目的：自然语言处理（NLP）可以从自由文本中识别炎症性肠病（IBD）患者队列。然而，有限的代码、模型和数据集共享继续阻碍着进展。本研究的目的是评估用于识别IBD队列的多个开源NLP模型，报告文件到患者级别的分类，同时探索可解释性、通用性、公平性和成本。方法：对15种算法进行评估，涵盖了50多年来NLP发展的所有类型。基于规则的（正则表达式，带否定的空间）和基于向量的（词袋（BoW），术语频率逆文档频率（TF IDF），单词-2向量），到转换器：(两个基于句子的sBERT模型，三个来自转换器（BERT）模型的双向编码器表示（蒸馏器，BioclinicalBERT, RoBERTa）和五个大型语言模型（llm）：（mistral - instruction -v0.3- 7b, M42-Health/Llama-v3-8B, Deepseek-R1-Distill-Qwen-v2.5-32B， Qwen-v3-32B和Deepseek-R1-Distill-Llama-v3-70B）。基于完全混淆矩阵、时间/环境成本、公平性和可解释性对模型进行比较评估。结果：共评价了9311份标签文件。精调后的DistilBERT_IBD模型整体性能最佳（微F1值为93.54%），其次是sBERT-Base模型（微F1值为93.05%）；然而，特异性是两个问题：（67.80-64.41%）。llm表现良好，考虑到他们从未见过训练数据（微F1: 86.47-92.20%），但速度相对较慢（18-300小时）且成本较高。偏差是所有有效模型类型的重要问题。结论：NLP在过去的50年里取得了显著的进步。法学硕士似乎有可能解决将来从临床免费文本来源中重新识别IBD患者的问题。一旦成本、性能和偏差问题得到解决，它们和它们的后继者很可能成为临床数据仓库数据检索的主要方法。

本文章由计算机程序翻译，如有差异，请以英文原文为准。

查看原文本刊更多论文

Robust comparative evaluation of 15 natural language processing algorithms to positively identify patients with inflammatory bowel disease from secondary care records.

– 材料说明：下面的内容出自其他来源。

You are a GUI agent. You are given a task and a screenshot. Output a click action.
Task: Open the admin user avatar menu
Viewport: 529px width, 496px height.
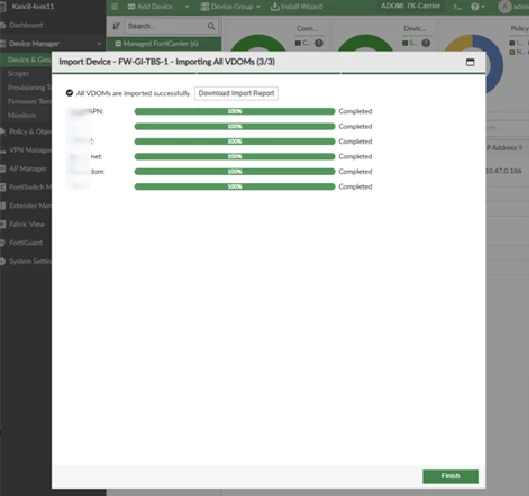505,6
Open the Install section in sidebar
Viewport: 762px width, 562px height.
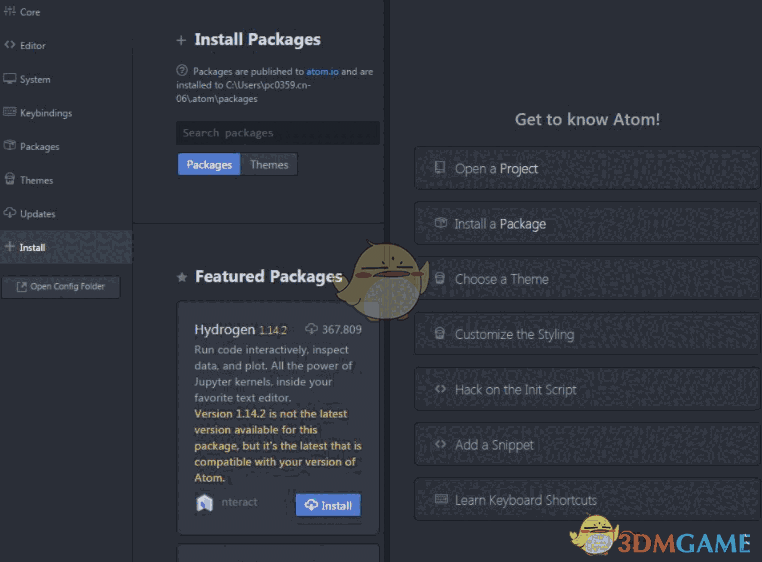tap(66, 247)
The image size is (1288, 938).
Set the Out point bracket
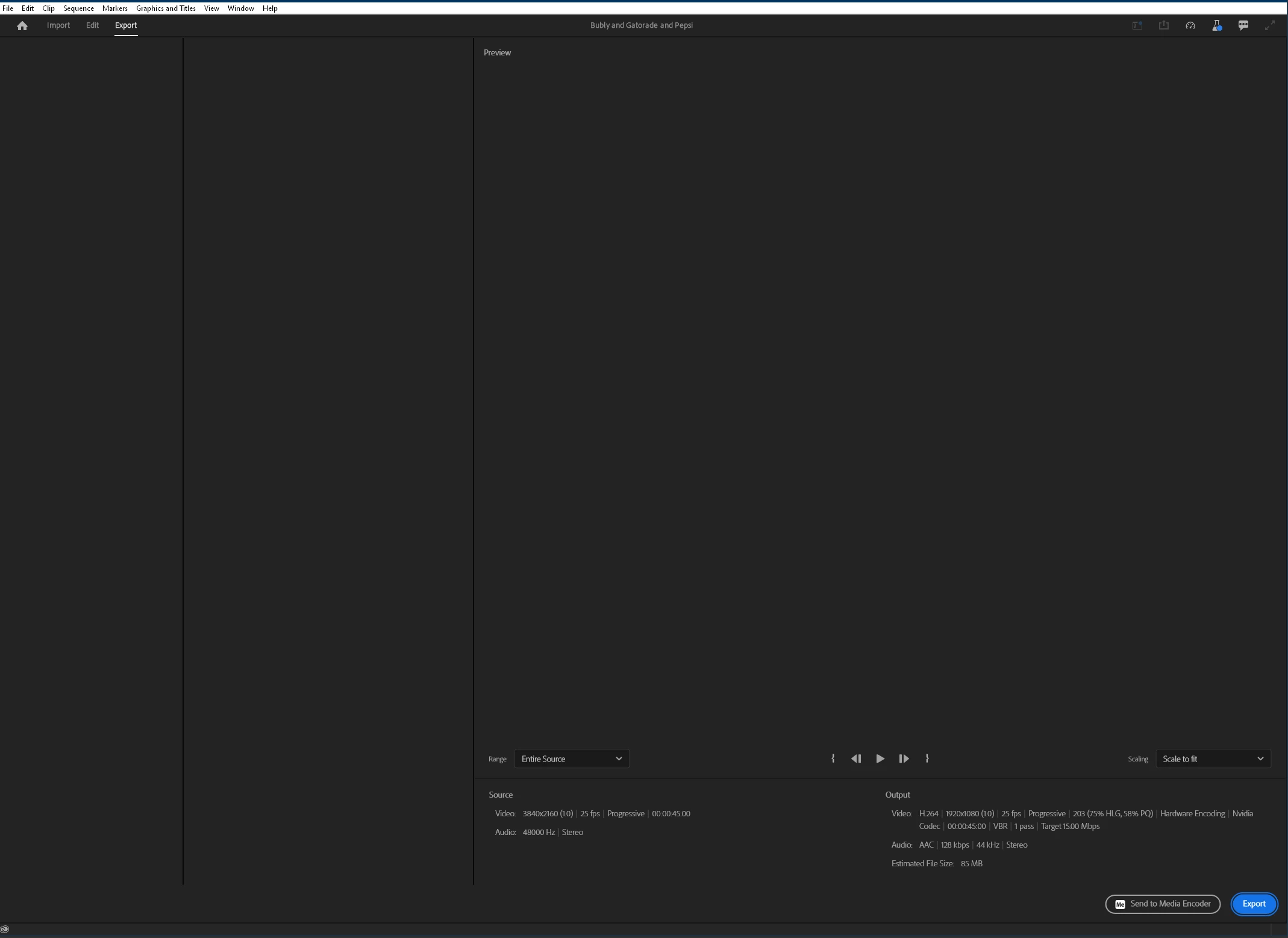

Objective: Natural language processing (NLP) can identify cohorts of patients with inflammatory bowel disease (IBD) from free text. However, limited sharing of code, models, and data sets continues to hinder progress. The aim of this study was to evaluate multiple open-source NLP models for identifying IBD cohorts, reporting on document-to-patient-level classification, while exploring explainability, generalisability, fairness and cost.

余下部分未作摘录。